WHAT NEEDS TO BE DONE:
Answer these questions from the forum thread on John 3:16 that follows.
1. Which three passages does the opening post give as places where "the world" is taken for the faithful alone?
2. In the second post, what possible cause is suggested for the second paragraph seeming ambiguous?
3. Which verse does PezLad quote after John 11:51–52?

DOCUMENT TEXT:
((
# Pierre Du Moulin on Arminianism and John 3:16



## Reformed Covenanter (Jun 16, 2020)

I. They bring that place of _Saint John_, _Chapter_ 3. _Verse_ 16. Where God is said to have so loved the world, that he gave his Son: which place we have already taught, doth hurt _Arminius_; and that the sending of the Son is in the following words, restrained to the believers alone. Whence it is manifest, that Christ was not sent, but to save them who were to believe.

I might say that the world is here taken for the faithful alone; as, _John_ 6. 33 and I _Tim_. 3.16 and _Heb_. 2.5. But although we grant, that by the world all mankind are contained in the whole, yet it will not thence follow, that Christ purchased Salvation for all, and particular men, doth abundantly testify, that mankind is loved by God. ...

For more, see Pierre Du Moulin on Arminianism and John 3:16.


----------



## Reformed Covenanter (Jun 16, 2020)

I must admit that I find the second paragraph highly ambiguous. Maybe it is just the way it was translated?


----------



## W.C. Dean (Jun 16, 2020)

I think the second paragraph is saying that in general, world means all mankind, but it seems when referencing the world and salvation the Bible is pointing us to the elect across the planet.

Reactions: Like 1


----------



## PezLad (Jun 16, 2020)

Can world extent beyond people unto the whole creation? That is since the whole creation groans, yes including we who have the first fruits of the Spirit, God in Christ is redeeming all things, throwing death and Hades into hell and bringing the elect into the new heavens and new earths. Is God grieved not only at that those made in his image, their defacing of it, but also the corruption of all nature?


----------



## PezLad (Jun 16, 2020)

In regards to particular redemption, i see a parallel here which gives much insight; John 11: 51 .............."prophesied that Jesus would die for the nation, 52 and not for that nation only, but also that He would gather together in one the children of God who were scattered abroad. 1 John 2:2 My little children "............." And He Himself is the propitiation for our sins, and not for ours only but also for the whole world. Hence the salvation found in Christ extends beyond the borders of Israel.


----------
))
COLLECTED MATERIAL:
((
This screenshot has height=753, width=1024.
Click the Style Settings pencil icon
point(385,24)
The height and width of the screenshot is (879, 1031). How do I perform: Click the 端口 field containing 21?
))
RESULT OF THIS TASK:
1. John 6:33, 1 Timothy 3:16 and Hebrews 2:5.
2. The way it was translated.
3. 1 John 2:2.